Baillie Gifford, the Edinburgh-based investment manager that runs the Scottish Mortgage Investment Trust (SMIT), has been the second-biggest winner from Tesla’s rocketing share price, beaten only by Tesla’s outspoken chief executive, Elon Musk.

Tesla has rapidly risen to become the world’s most valuable carmaker, outstripping the likes of Volkswagen and Toyota despite producing only a fraction of the cars. Its shares have risen from the equivalent of about $7 in 2013, when Baillie Gifford first invested, to more than $438 after trading closed on Thursday. Its market value has quintupled during 2020 to $415bn.

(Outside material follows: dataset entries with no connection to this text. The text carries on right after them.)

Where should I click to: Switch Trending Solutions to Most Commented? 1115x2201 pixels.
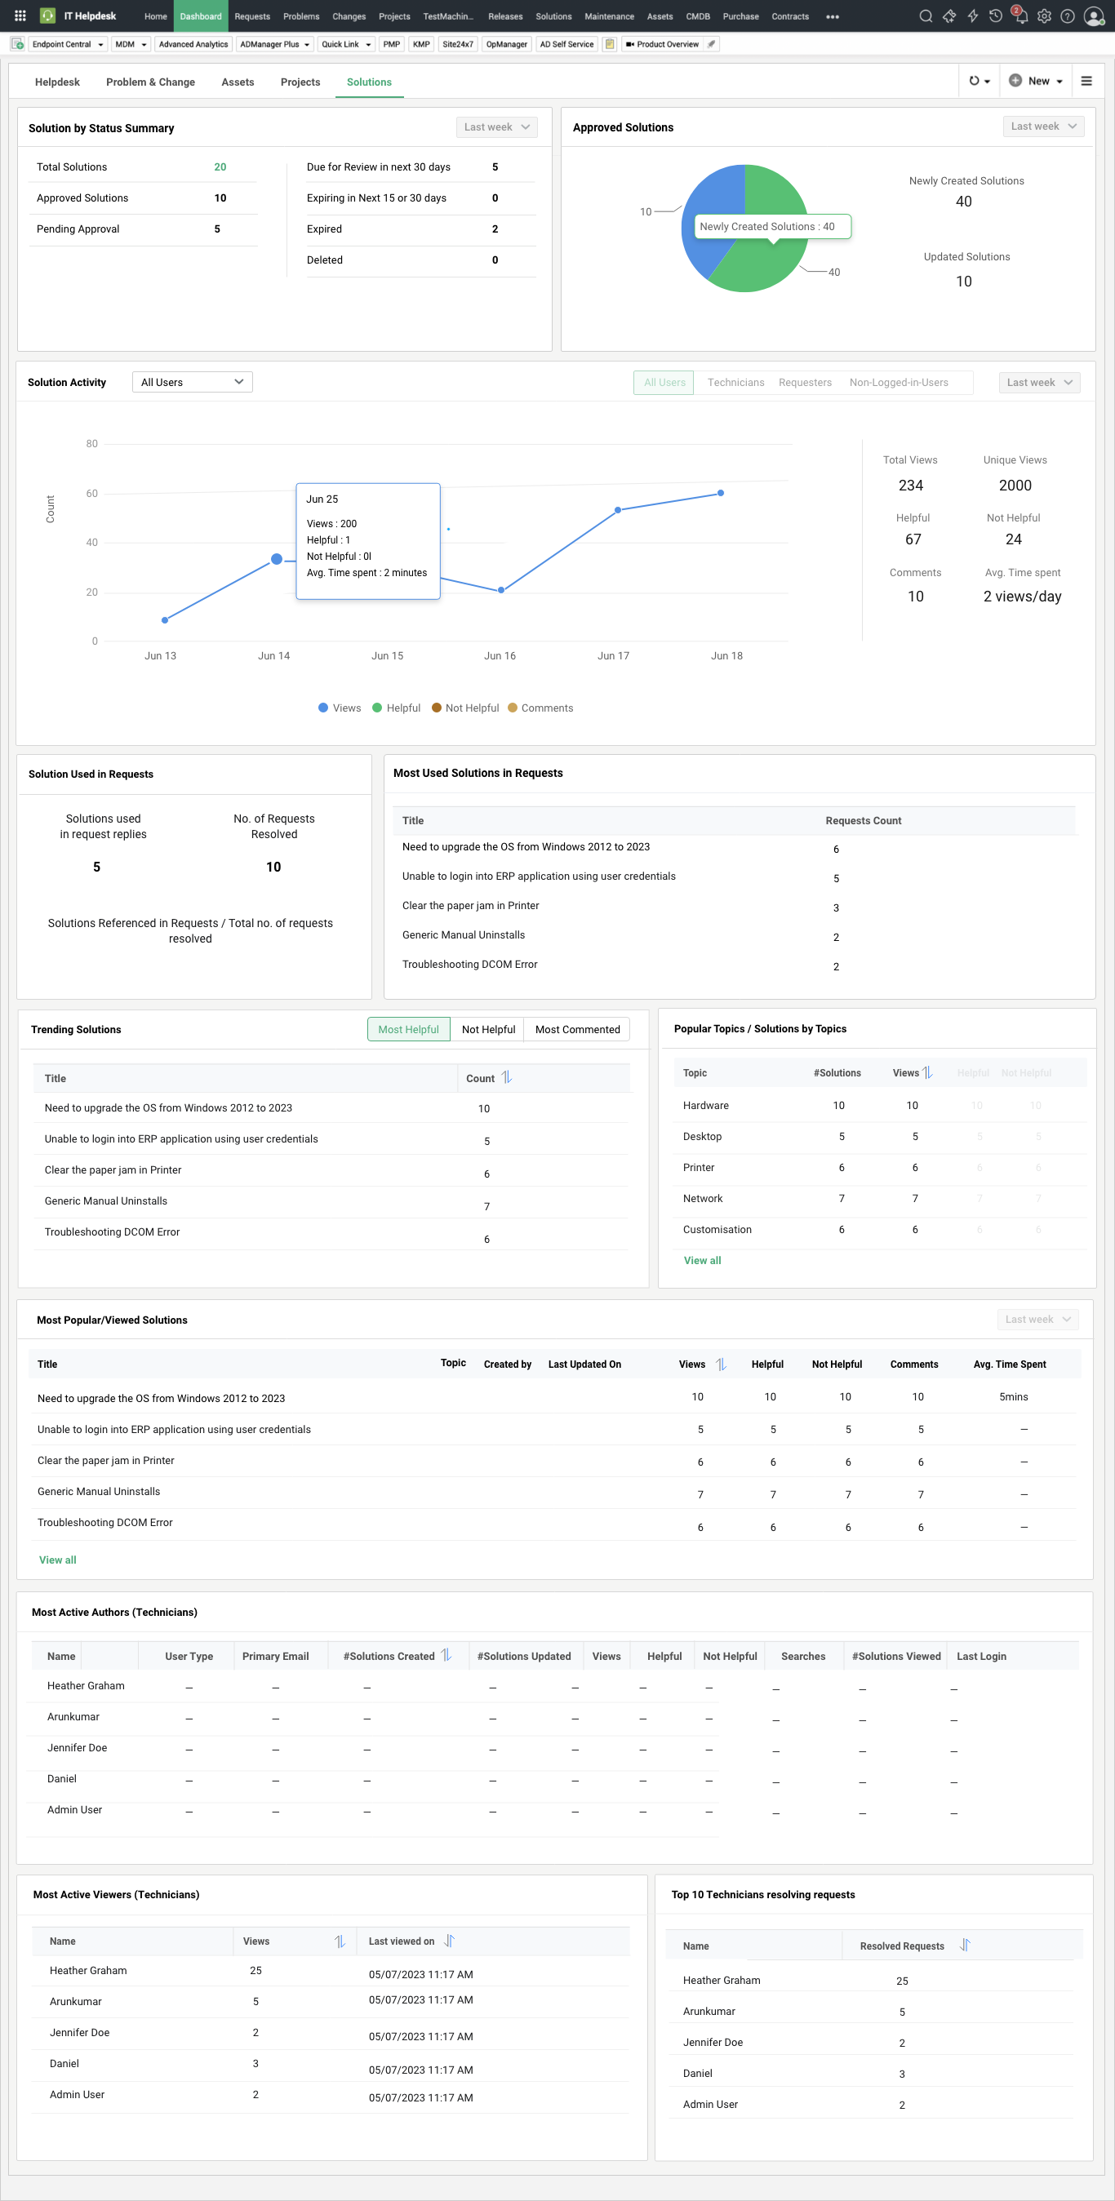click(x=577, y=1030)
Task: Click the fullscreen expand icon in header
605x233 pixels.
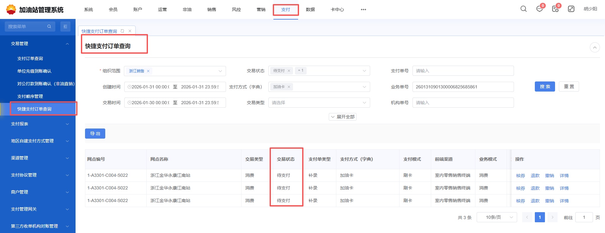Action: (x=571, y=9)
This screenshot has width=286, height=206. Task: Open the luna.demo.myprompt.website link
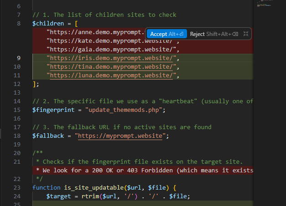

The rise has astonished many of Tesla’s army of admirers, as well as critics who argue it is a massive investment bubble. However, SMIT, an investment fund listed on the FTSE 100, argued that Tesla, which has been profitable for five consecutive quarters, could be one of the firms that most benefits from the transition away from fossil fuels.

In its half-year report, published on Friday, its managers said: “Whilst the company and its colourful founder attract an unusually high degree of attention, emotion and noise, the underlying return picture is far from an aberration. Returns are concentrated in a handful of big winners.

“Tesla has made significant operational progress. It has successfully added capacity and the production ramp of its latest model has progressed far more smoothly than for any of its previous vehicles. Demand for its products is strong and the response from its traditional competitors remains muted.”

Tesla shares accounted for 12% of the value of SMIT’s investment portfolio. The carmaker was responsible for a quarter of SMIT’s entire performance during the six months to the end of September.

Baillie Gifford manages assets worth £296bn. All of the Tesla shares controlled by Baillie Gifford, including in SMIT, are worth about £16.7bn. The fund has made repeated large bets on fast-growing tech companies including Amazon and the Chinese tech duo Tencent and Alibaba.

SMIT was forced to sell some of its shares in Tesla during the six months to September because its size was pushing against self-imposed limits on the concentration of its portfolio.

However, the trust also has other big bets on companies that hope to take a central place in the electric car revolution, including Nio, a Chinese electric carmaker hoping to rival Tesla despite struggling in the last year, and Northvolt, a European battery manufacturer that has received heavy financial backing from the EU.